Points of interest cluster together naturally, or string out along natural boundaries, rather than appearing at perfectly punctuated intervals. it’s almost as if – gasp! – CD Projekt tried to build a realistic environment (towns here, fields here, roads here, forest here) and then worked out what sort of gameplay it might engender, rather than sculpting the world to fit a checklist of necessary inclusions.
The sunsets and sunrises are almost always spectacular, and the contrast between the long, inky shadows and molten gold beams of sunlight was enough to bring a lump to my throat on many an occasion.
Plus, it’s beautiful. Like, so ridicuously beautiful. The vegetation blowing in the wind, which ranges from gentle breeze to howling gale, is a small but delightful touch. The sunsets and sunrises are almost always spectacular, and the contrast between the long, inky shadows and molten gold beams of sunlight was enough to bring a lump to my throat on many an occasion. Even stomping through swamps is excellent, although those of you who didn’t grow up in one may find them less delightful.
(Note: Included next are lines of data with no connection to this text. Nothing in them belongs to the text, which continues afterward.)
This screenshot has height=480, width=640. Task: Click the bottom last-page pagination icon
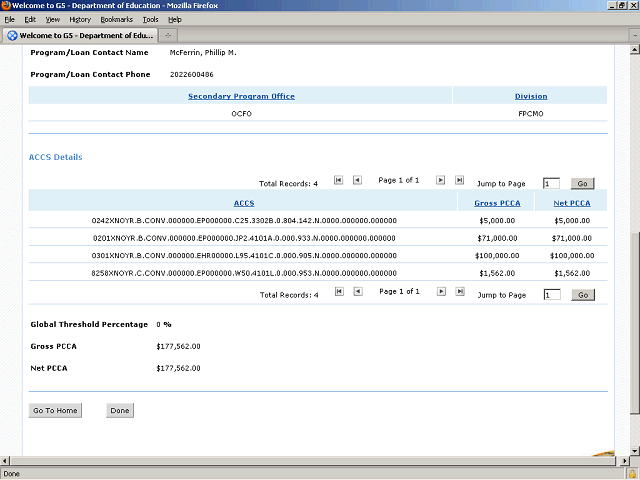coord(459,292)
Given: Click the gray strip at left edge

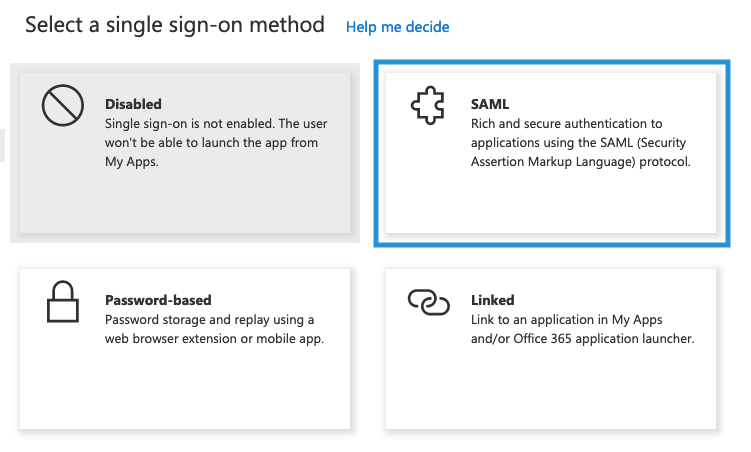Looking at the screenshot, I should tap(3, 145).
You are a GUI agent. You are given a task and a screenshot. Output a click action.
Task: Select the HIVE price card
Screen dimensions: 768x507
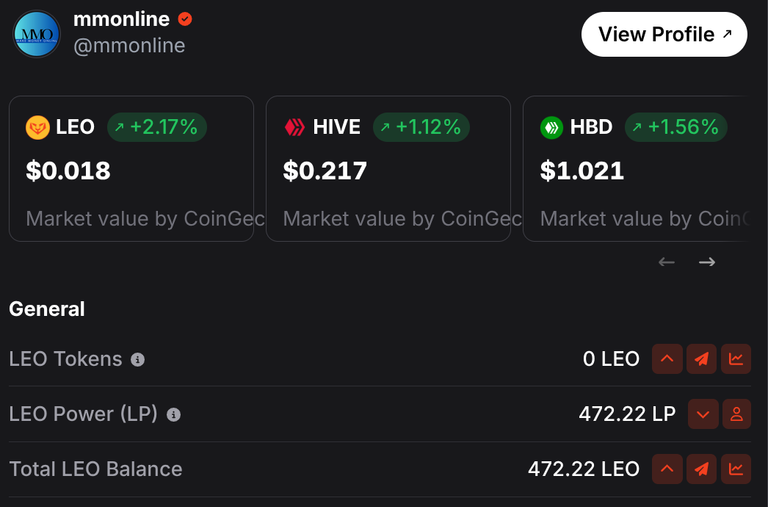coord(388,169)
The weather effects are perhaps a bit too frequently dramatic to allow you to really appreciate their variation, but it’s pretty amazing to see the world darkening around you and trot out of some trees to look across the landscape below, watching a lightning storm roll in. Perhaps the only thing that makes these effects better is that both Geralt and NPCs react to them. “Storm coming in. Great,” Geralt muttered to himself, and as the first drops fell and the wind picked up, I myself shuddered and pulled my hood up.
The dramatic effect was somewhat spoiled, in a magnificent way, when I rode past a guard a few minutes later. “If it don’t stop raining my arse will rot off,” he said, conversationally.
Delightful.
When I first started playing The Witcher 3 and thinking about the upcoming guide I felt a kind of despair whenever I looked at the world map and saw the bazillion icons demanding my attention. Within a few days my attitude had completely changed; I was no longer dreading a checklist slog, but excitedly wondering what was around the next corner, and anticipating the adventures I’d have there.
That’s not something I felt about Dragon Age: Inquisition or Assassin’s Creed: Unity, as much as I enjoyed both of those games, and to me it demonstrates that CD Projekt RED’s open world debut has set a standard for the genre.